* **TEXTO DE ORIGEM**
%%
Eu estou cansado… (III/III)

Mas era preciso persistir: a ditadura estava se esfarelando. E desmoronou em 1985.  Naquele ‘jeitinho’ característico do Brasil: eleição indireta de um político de oposição, reconhecidamente moderado, conciliador e conservador… que não assumiu, pois morreu antes. E quem virou presidente? O vice, um político que apoiou a ditadura desde o início, também conciliador e conservador. A luta tinha que continuar! E continuou!

Agora, o mais importante era consolidar a democracia. Aos trancos e barrancos, fomos vencendo os ‘bolsões radicais’, de um lado e de outro. Instalou-se uma Constituinte, promulgou-se uma Constituição, chamada Cidadã. O lado institucional avançava prometendo uma democracia sólida, à prova de ruídos e rugidos ditatoriais. A economia, não! Desandava! Muita gente já sussurrava pelos cantos: ‘Estão vendo só? Nos governos militares, o Brasil crescia! Havia emprego, não havia greve, não havia bagunça!’

A Rede Globo, que se transformara numa potência nacional apoiando a ditadura, fazia ameaças sutis via Jornal Nacional: bandidos descendo os morros do Rio, balas perdidas, fugas de prisões, invasões de terras, inflação incontrolável (alguém reconhece esta história?) até surgir um salvador da pátria, Fernando Collor, o caçador de marajás! E boa parte da população foi na onda. A corrupção era o mal a ser dizimado, em nome da família e de Deus…! (alguém reconhece esta história?)

Collor não durou dois anos. Aliás, as manifestações populares de 2013 pedindo o impeachment de Dilma foram um repeteco das manifestações dos caras pintadas pelo impeachment de Collor, em 1992. Todo mundo se impressionou que tanta gente, principalmente de classe média, se mobilizasse e saísse às ruas contra a corrupção, contra os políticos, contra a Dilma… Como se aquilo fosse espontâneo e não conduzido, visando as eleições do ano seguinte. Do mesmo modo que aqueles garotos de verde amarelo, de bochechas pintadas que saíram às ruas contra a corrupção, contra os políticos, contra Collor. Igualzinho… só que com sinais trocados! Collor renunciou,  Dilma teimou e foi ‘impichada’ .
%%
* **BLOCO DE DADOS**
%%
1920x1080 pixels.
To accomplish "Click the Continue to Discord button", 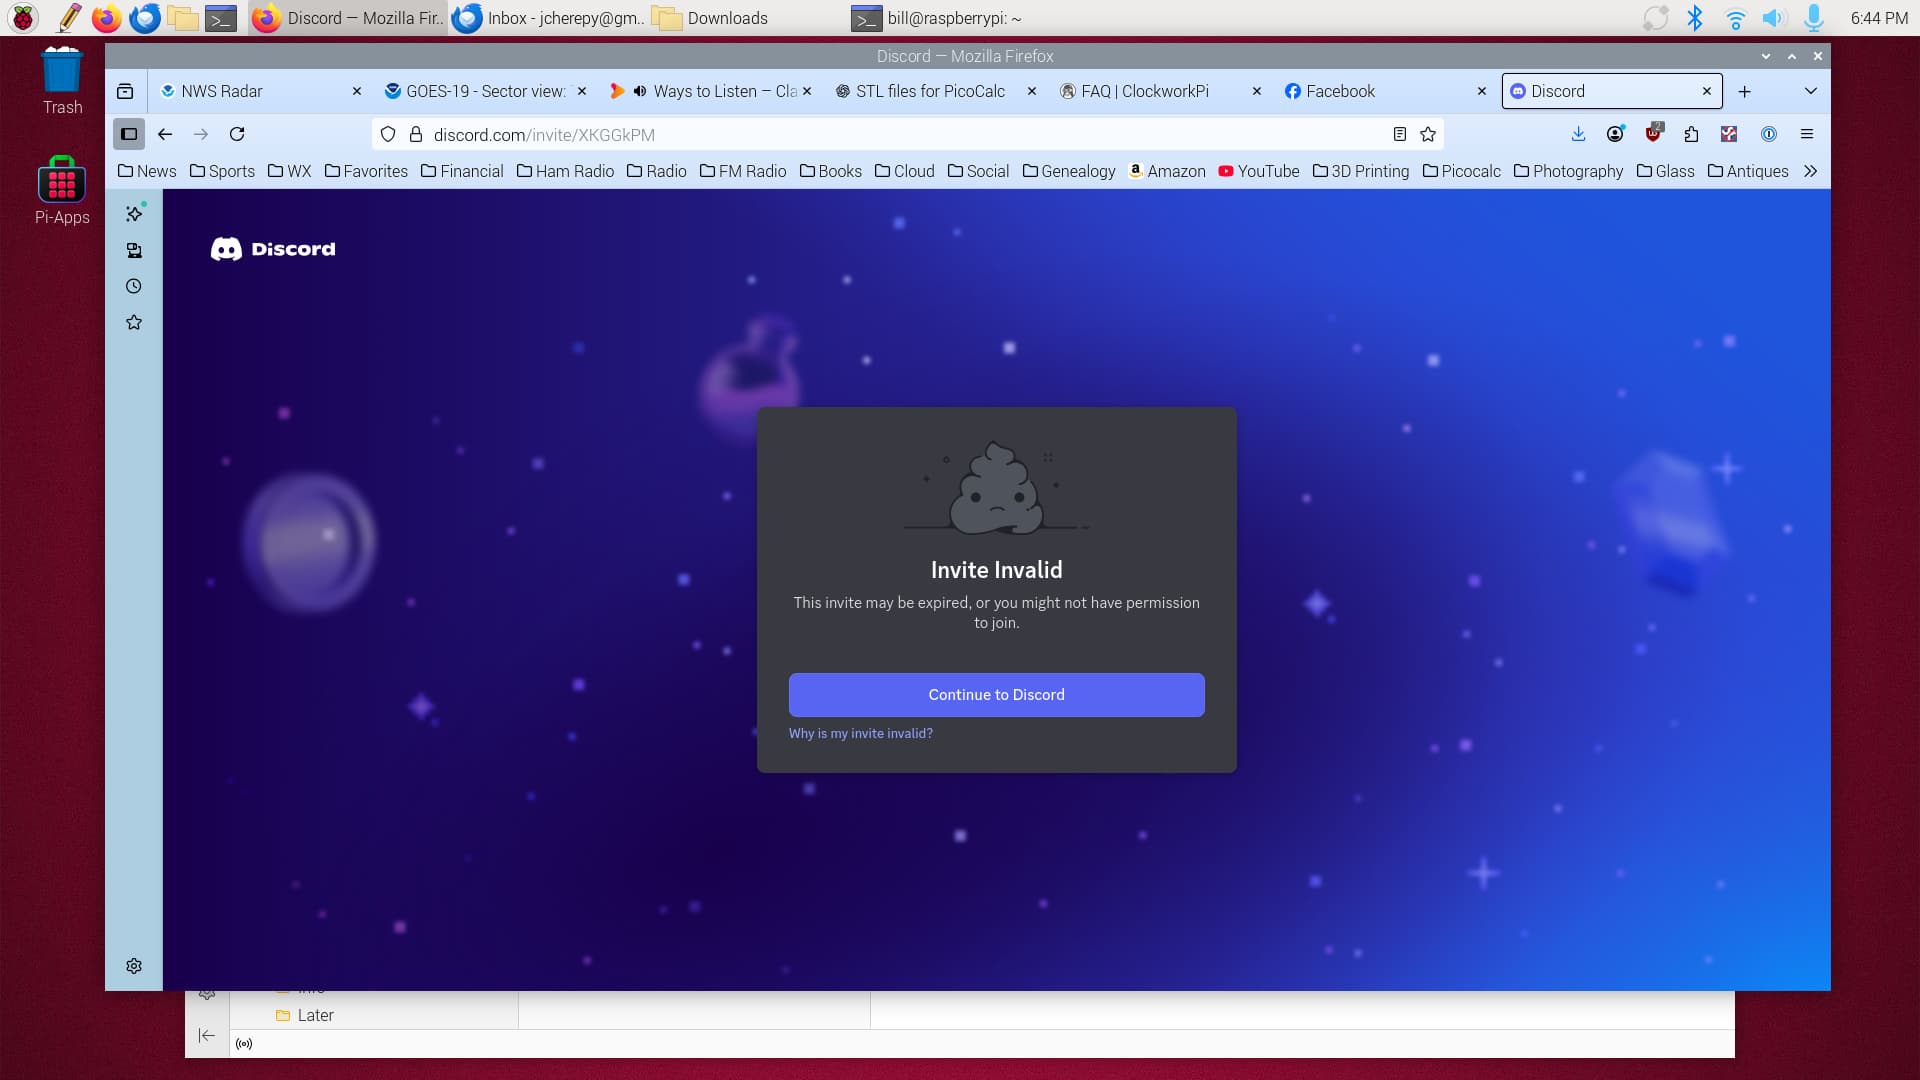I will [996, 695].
%%
* **TAREFA 1**
Reproduza o trecho do texto sobre o fim da ditadura no Brasil que começa nas palavras que contêm "Collor não durou" e termina em "foi ‘impichada’ .".
* **TAREFA 2**
No texto sobre o fim da ditadura no Brasil, em que ano os caras pintadas foram às ruas pelo impeachment de Collor?
* **TAREFA 3**
Escreva a continuação do texto sobre o fim da ditadura no Brasil a partir da última frase apresentada.

* **RESPOSTA 1**
Collor não durou dois anos. Aliás, as manifestações populares de 2013 pedindo o impeachment de Dilma foram um repeteco das manifestações dos caras pintadas pelo impeachment de Collor, em 1992. Todo mundo se impressionou que tanta gente, principalmente de classe média, se mobilizasse e saísse às ruas contra a corrupção, contra os políticos, contra a Dilma… Como se aquilo fosse espontâneo e não conduzido, visando as eleições do ano seguinte. Do mesmo modo que aqueles garotos de verde amarelo, de bochechas pintadas que saíram às ruas contra a corrupção, contra os políticos, contra Collor. Igualzinho… só que com sinais trocados! Collor renunciou,  Dilma teimou e foi ‘impichada’ .

* **RESPOSTA 2**
Em 1992.

* **RESPOSTA 3**
Um governo conservador, mas democrático (a república do pão de queijo de Itamar Franco) segurou as pontas até as eleições de FHC. A democracia continuou avançando e se consolidando, a economia ganhou seu ponto de equilíbrio, o Plano Real, e o Brasil se estabilizou. Infelizmente, a corrupção não…

No primeiro ano do governo Collor, minha empresa foi fundida (eu disse fuNdida com outras duas, transformando-se numa espécie de holding do sistema de abastecimento alimentar do país). Eu deixei de ser chefe, mudei de área por algum tempo, mas acabei voltando como ‘chefete’ na área de comunicação. Durante algum tempo, de euforia democrática, nossa luta passou a ser contra a corrupção… Os dirigentes da empresa eram mudados de acordo com as conveniências políticas, e a maioria deles não entendia p….* nenhuma de abastecimento… Estavam ali para manter e aumentar o poder político em suas regiões!

E lá fui eu me aliar de novo aos petistas, noutra luta subterrânea. Como gerente da Área de Imprensa da empresa, eu era o editor responsável pelo jornal interno, que dava informações para o corpo funcional (até que foi um bom trabalho que fizemos todos da área: conseguimos, até certo ponto, diminuir as divergências de três quadros funcionais que foram unidos à força). Já como ‘membro da resistência’, criei, escrevi, editei e publiquei ‘O Panfleto’, distribuído pela associação de empregados, denunciando a corrupção deslavada de algumas administrações da nova empresa.

Uma delas percebeu que era eu que redigia ‘O Panfleto’, mas não podia provar… e, sem provas…(nós já vivíamos numa democracia). Aí, acabou com o jornal interno, criou um novo, controlado pelo chefe da Comunicação, e passou a responder às matérias que saíam no ‘panfleto apócrifo, uma excrescência do petismo, que não respeitava a democracia brasileira’. Dele, eu não participava… era responsabilidade do chefe da área.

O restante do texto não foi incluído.